### Information given
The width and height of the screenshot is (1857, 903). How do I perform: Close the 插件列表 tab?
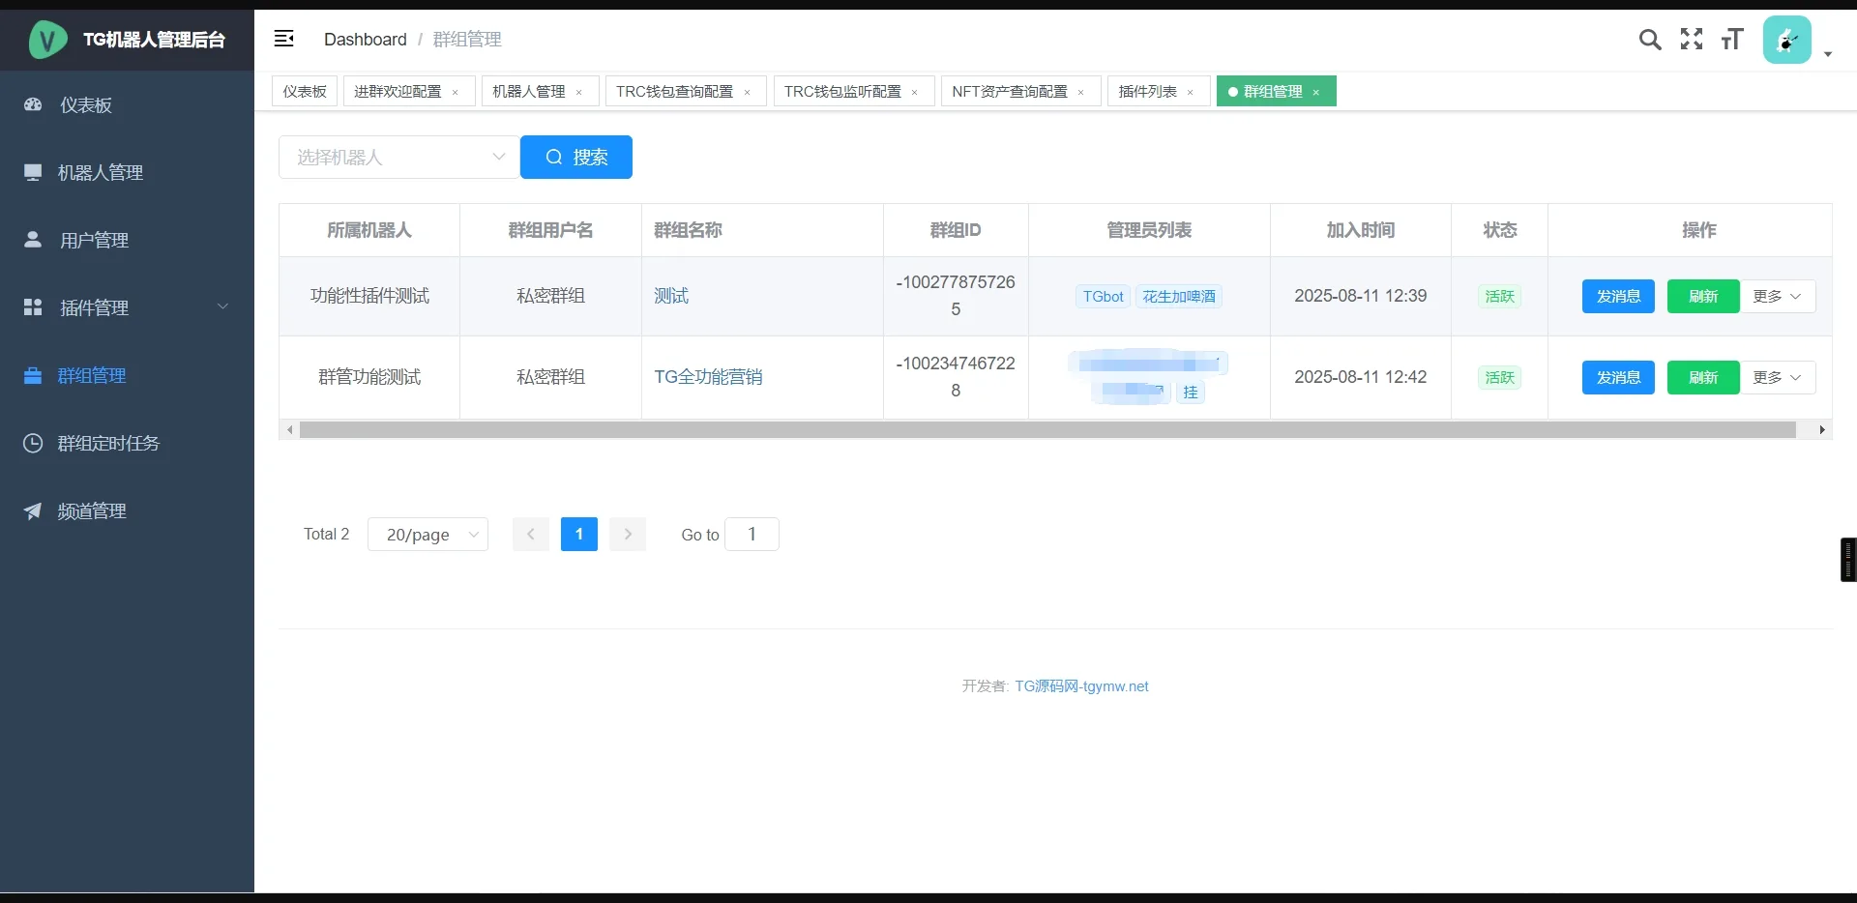pos(1191,93)
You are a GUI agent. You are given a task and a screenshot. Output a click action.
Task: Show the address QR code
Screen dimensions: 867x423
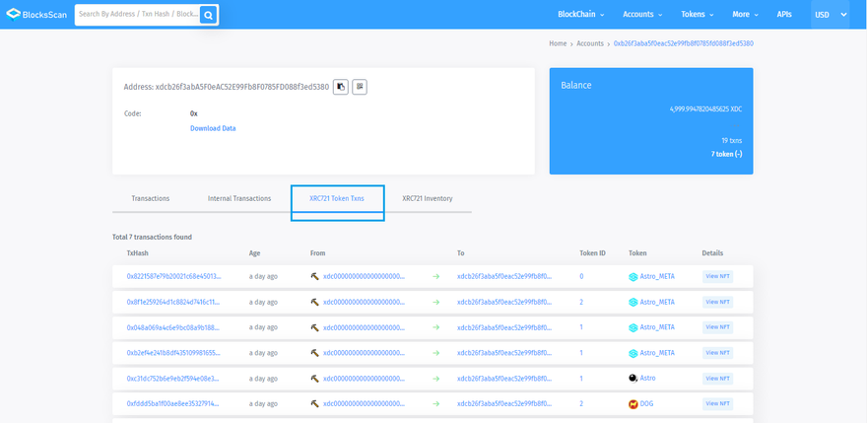pos(360,87)
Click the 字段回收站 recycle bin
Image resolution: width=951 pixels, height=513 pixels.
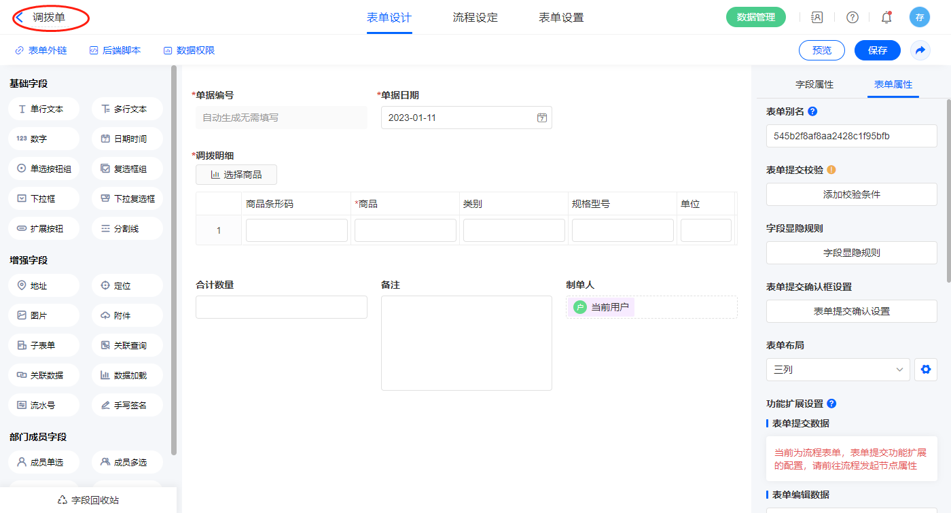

### Required work
Please copy the data shown above precisely, leaving the images out.

### Response box
The width and height of the screenshot is (1857, 903). How do I perform: Close the 插件列表 tab?
pos(1191,93)
You are a GUI agent. You are given a task and a screenshot. Output a click action.
Task: Show the address QR code
Screen dimensions: 867x423
pos(360,87)
Click the 字段回收站 recycle bin
Image resolution: width=951 pixels, height=513 pixels.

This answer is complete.